Performance Issue using cudaMemPrefetchAsync


I’m testing a task based runtime which uses Unified Memory to run CUDA kernels. The problem I have is that when adding prefetch operations, the performance degrades a lot.

The problem only appears when I need to run a lot of kernels (hundreds/thousands), when only a few kernels are involved there is no issue. I have tested it on a microbenchmark, which divided an array of data into a number of blocks and runs a kernel for each block. With many small blocks, the performance is horrible.

#define DEVICE 0

__global__ void kernel(long int n, float* x, float *y)
   long int i = blockIdx.x * blockDim.x + threadIdx.x;
   if(i < n) x[i] = x[i] + y[i];

void init_data(long int N, float *x, float *y){
        for(long int i = 0; i < N; i++){
                x[i] = i;
                y[i] = i+2;


void call_kernels(long int N, long int BS, float *x, float *y){
        long int blockSize = 128;
        long int gridSize = ceil( BS / blockSize );

        cudaStream_t stream;

        cudaEvent_t event;

        for (long int i=0; i<N; i+=BS ){
                cudaMemPrefetchAsync(x, BS*sizeof(float), DEVICE, stream);
                cudaMemPrefetchAsync(y, BS*sizeof(float), DEVICE, stream);
                kernel<<<gridSize, blockSize>>>(BS, &x[i], &y[i]);
                cudaMemPrefetchAsync(x, BS*sizeof(float), cudaCpuDeviceId, stream);
                cudaMemPrefetchAsync(y, BS*sizeof(float), cudaCpuDeviceId, stream);



void check_results(long int N, float *x){
        for(long int i = 0; i < N; ++i){
                if(x[i] != i+i+2){
                        printf("Error when checking results in position %ld, is %f, should be %ld\n", i, x[i], i+i+2);

        printf("Results are correct\n");


int main(){
        long unsigned int size = ceil((long int) 2 * 1024 * 1024 * 1024 / sizeof(float)); //TWO GB of floats

        float *x, *y;


        cudaMallocManaged((void **) &x, size*sizeof(float), cudaMemAttachGlobal);
        cudaMallocManaged((void **) &y, size*sizeof(float), cudaMemAttachGlobal);

        long int BS = size / 8192;
        init_data(size, x, y);
        call_kernels(size, BS, x, y);
        check_results(size, x);

        return NULL;

When removing the prefetch calls the program runs well, however, with the prefetch calls the performance degrades for many blocks. Another version of the same program which does not use unified memory and instead uses cudaMemcpy where the cudaMemPrefetchAsyncs are located also runs well.
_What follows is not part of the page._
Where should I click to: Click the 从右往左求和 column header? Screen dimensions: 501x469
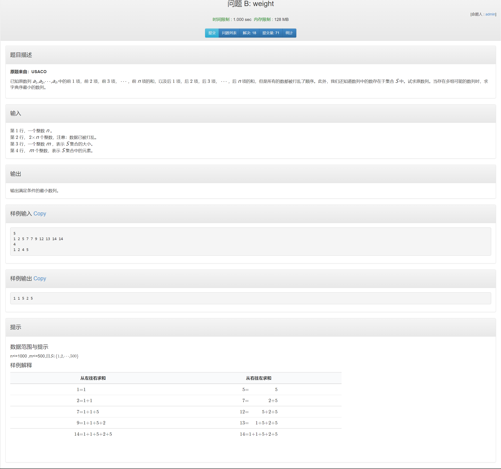(x=258, y=378)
Is this due to overhead on the prefetch operation or am I doing something wrong?

Also, I am running on a Pascal Titan X.

Thank you!

You’re not prefetching the data actually used by the kernel.

Shouldn’t this:

cudaMemPrefetchAsync(x, BS*sizeof(float), DEVICE, stream);

be this:

cudaMemPrefetchAsync(&(x[i]), BS*sizeof(float), DEVICE, stream);

and likewise for y?

I hadn’t seen that (copy & paste :S), thank you. I also realized I was launching the kernel in the default stream, while the intention was to launch it on the same stream as the prefetch calls.

Fixing that however, makes the performance issue worst, now there is even more difference in performance between the version with prefetches and the one with nothing (the prefetching being the worst version).

I am not sure if this is an error on the way I am using prefetches, the GPU (unfortunately I dont have access to any p100 to compare) or it is the prefetch mechanism that is not designed for many small calls.

I have just measured the time taken between each iteration. I have seen that the first iterations take a very small time, but after 20 or so, the CPU seems to need about a second to process each iteration even though the calls are asynchronous.

I think it may have something to do with the prefetch call usage of the CPU, however, I am not sure how to measure this. Any ideas?

Thank you.

You may be running out of space in the async queue. I wouldn’t normally expect this to happen after 20 calls, but I haven’t studied this case.

If you launch enough kernels back-to-back, for example, eventually the kernel launches stop becoming asynchronous. The CPU thread blocks in that case, waiting for a queue slot to open up. this effectively causes the GPU thread to wait for the duration of a kernel execution at each iteration, in my example.

Thank you this might be the issue I am having. I understand that it may be possible that the prefetch calls are not being called asynchronously? or does this only happen for kernels?

Any async call can covert to a synchronous call if you fill up a corresponding queue. The nature and depth of these queues are unpublished AFAIK, but can be can be observed thru microbenchmarking.

Then I think I may have found the issue, thank you very much!